Cox proportional hazards models were used to estimate the adjusted hazard ratios and 95% confidence intervals for long-term cardiovascular ( Table 4 ) and renal hospitalizations ( Table 5 ). After control for recognized confounders that were related to the metabolic syndrome (such as pregestational diabetes mellitus, chronic hypertension) and to pregnancy complications that are known to be related to subsequent maternal cardiovascular disease (such as gestational diabetes mellitus and hypertensive diseases during pregnancy), stillbirth remained independently associated with cardiovascular- and renal-related hospitalizations.
| Variable | Adjusted hazard ratio | 95% confidence interval | P value |
|---|---|---|---|
| Stillbirth | 1.6 | 1.3–2.0 | < .001 |
| Maternal age | 1.08 | 1.08–1.09 | < .001 |
| Gestational diabetes mellitus | 1.3 | 1.2–1.4 | < .001 |
| Pregestational diabetes mellitus | 2.9 | 2.5–3.3 | < .001 |
| Chronic hypertension | 2.5 | 2.2–2.9 | < .001 |
| Obesity (pregestational body mass index, >30 kg/m 2 ) | 2.3 | 1.8–2.8 | < .001 |
| Placental abruption | 1.1 | 0.8–1.5 | .44 |
| Small for gestational age | 1.05 | 0.9–1.2 | .46 |
| Hypertension during pregnancy (gestational hypertension, preeclampsia, eclampsia) | 1.6 | 1.4–1.8 | < .001 |
| Variable | Adjusted hazard ratio | 95% confidence interval | P value |
|---|---|---|---|
| Stillbirth | 3.0 | 1.3–6.7 | .006 |
| Maternal age | 1.08 | 1.04–1.1 | < .001 |
| Gestational diabetes mellitus | 0.74 | 0.3–1.4 | .39 |
| Pregestational diabetes mellitus | 3.8 | 2.2–6.5 | < .001 |
| Chronic hypertension | 6.7 | 4.2–10.7 | < .001 |
| Placental abruption | 1.2 | 0.2–5.0 | .81 |
| Small for gestational age | 0.7 | 0.3–1.6 | .40 |
| Hypertension during pregnancy (gestational hypertension, preeclampsia, eclampsia) | 2.7 | 1.7–4.3 | < .001 |
Results
During the study period, 99280 deliveries met the inclusion criteria; 1879 deliveries (1.9%) occurred in patients who had at least 1 previous stillbirth.
Table 1 summarizes the characteristics of patients with and without a diagnosis of stillbirth.

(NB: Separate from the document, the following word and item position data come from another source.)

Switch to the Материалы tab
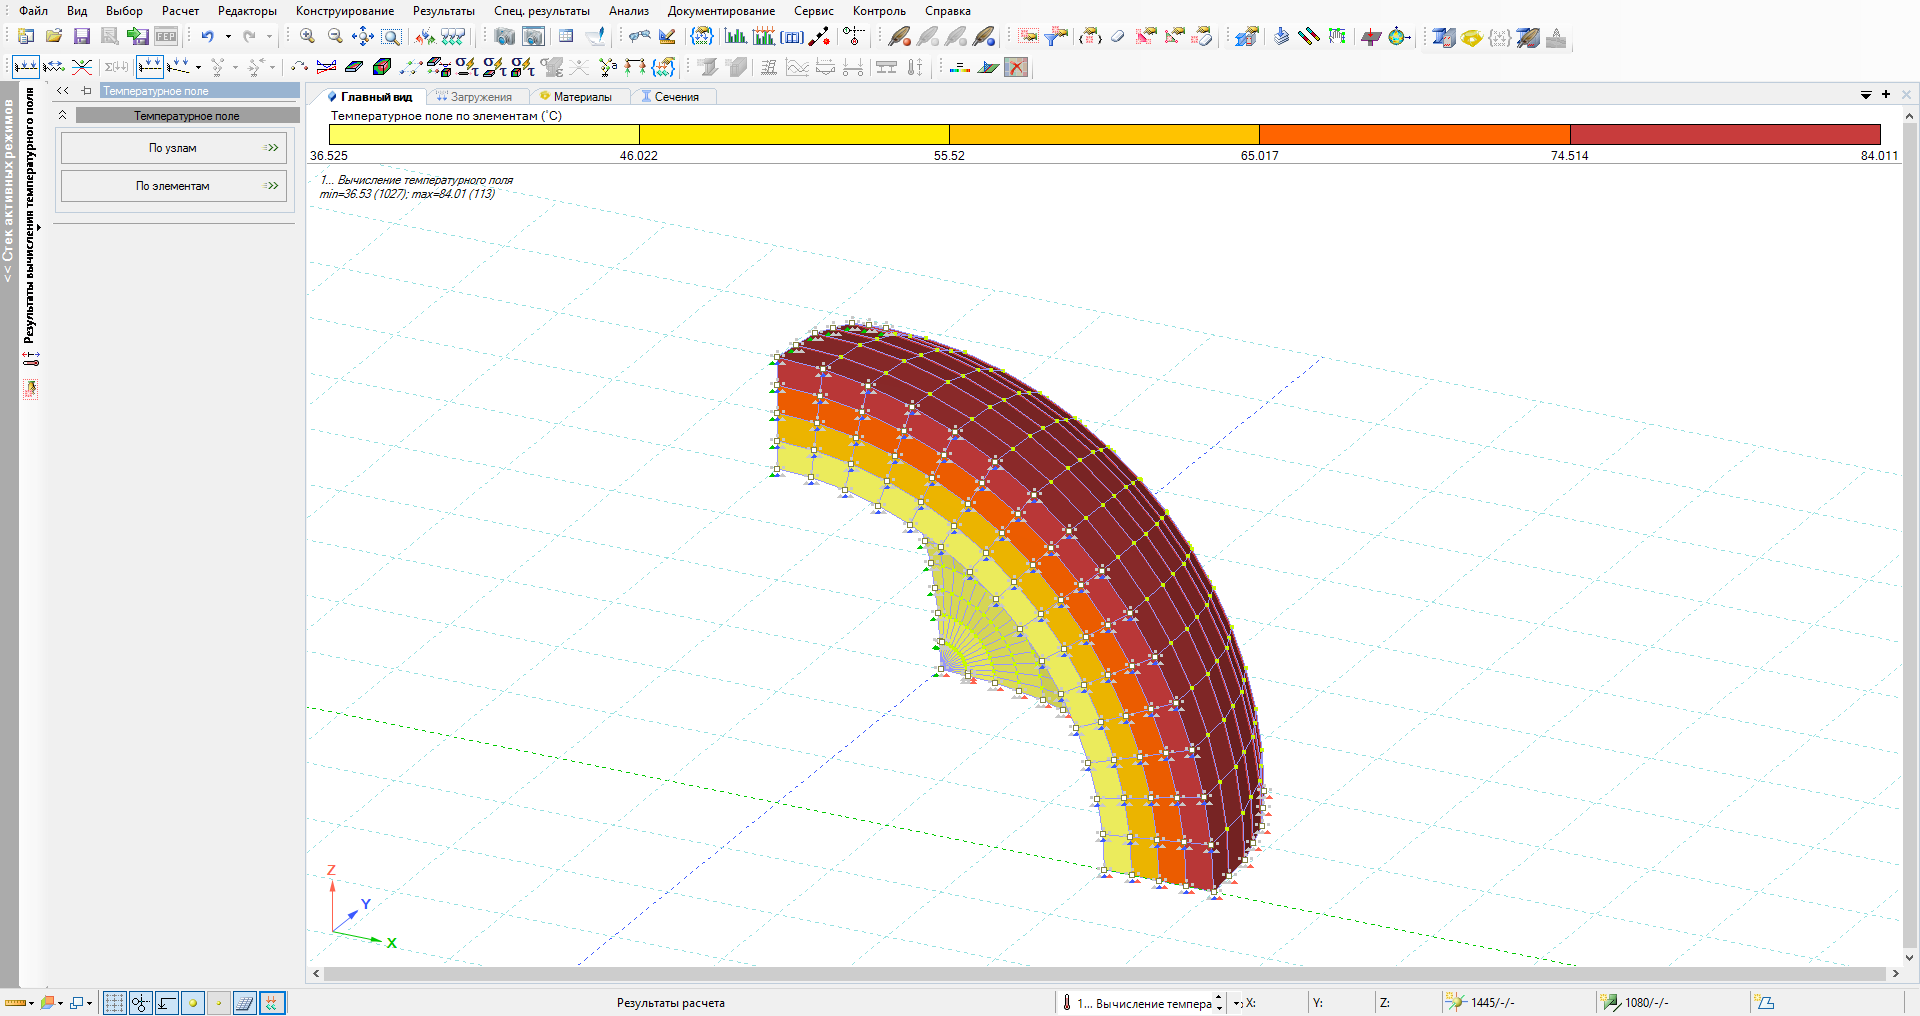The height and width of the screenshot is (1016, 1920). [581, 97]
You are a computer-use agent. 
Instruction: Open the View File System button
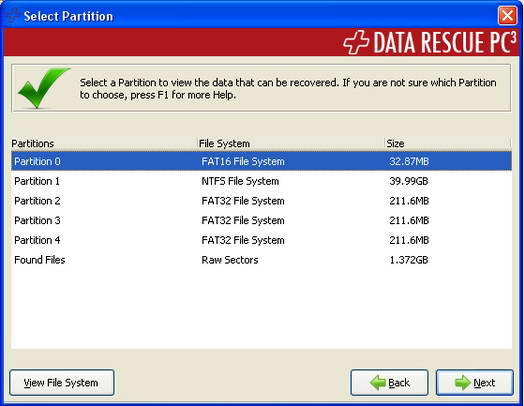pos(62,383)
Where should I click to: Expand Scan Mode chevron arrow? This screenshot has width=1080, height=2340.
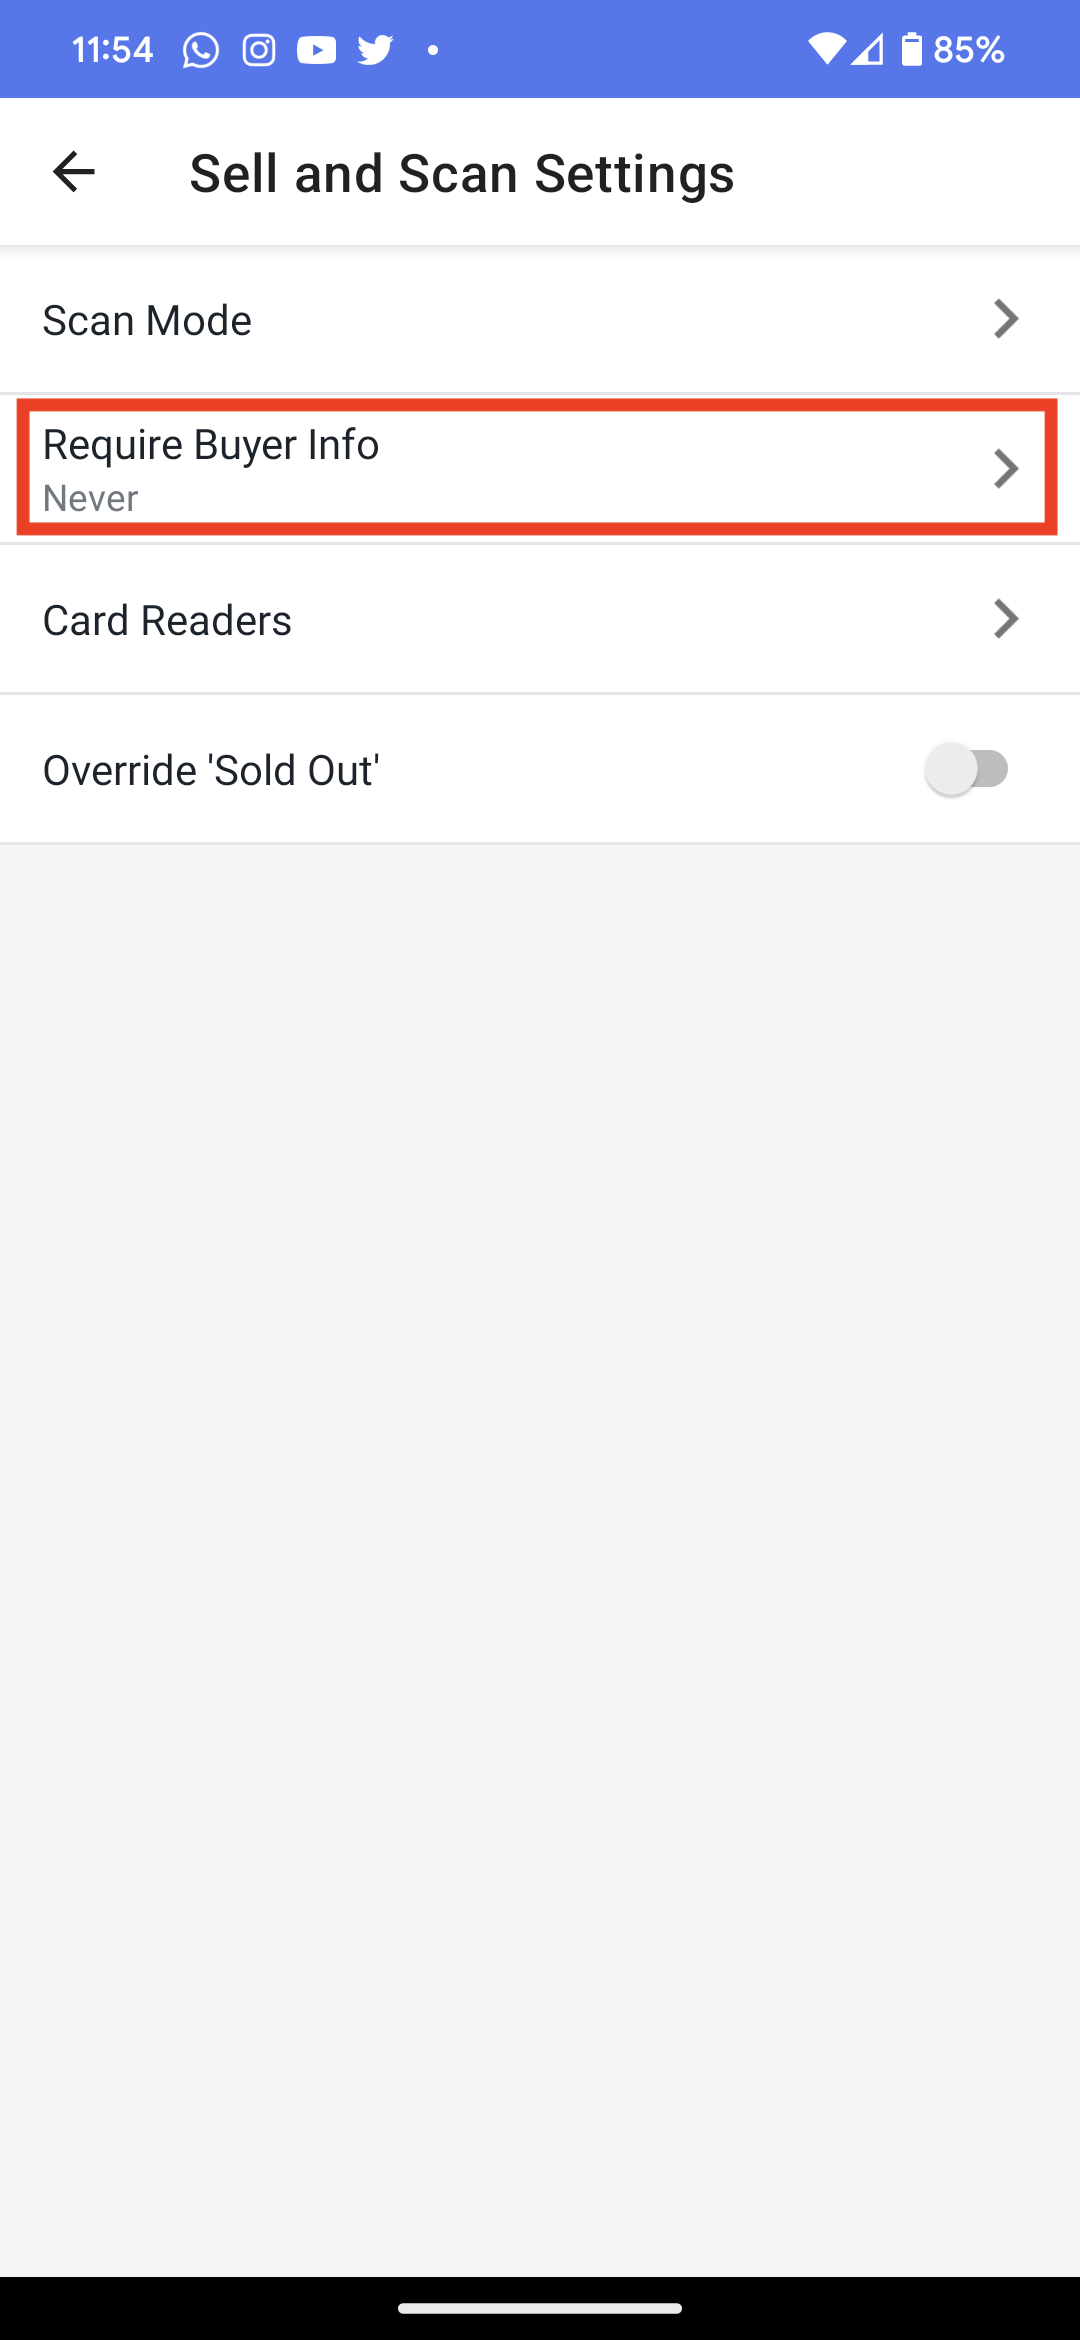coord(1006,319)
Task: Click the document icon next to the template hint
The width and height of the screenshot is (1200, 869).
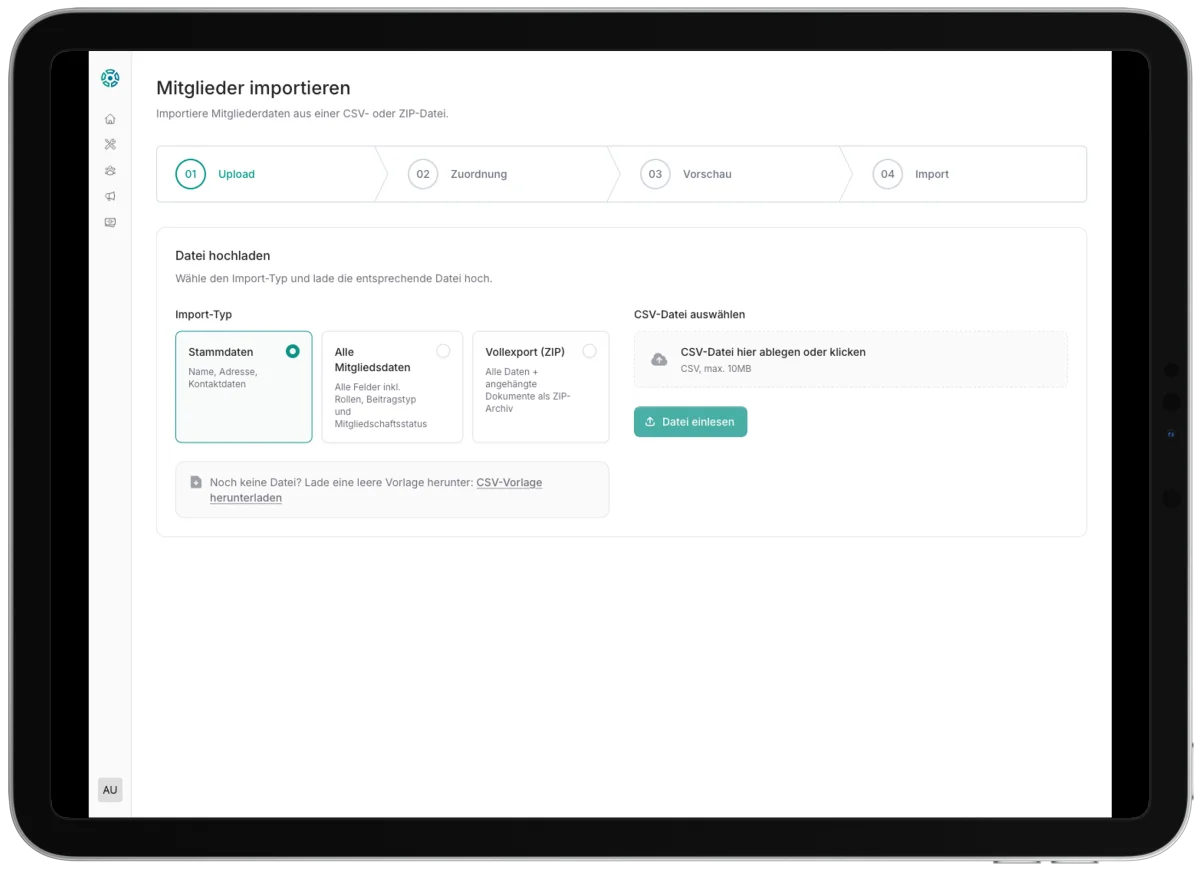Action: click(x=196, y=482)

Patients who experienced at least 1 stillbirth were significantly older and of higher parity than the comparison group. In addition, patients with a history of stillbirth had higher rates of other pregnancy complications such as SGA and placental abruption. Patients with a history of stillbirth had lower rates of gestational diabetes mellitus.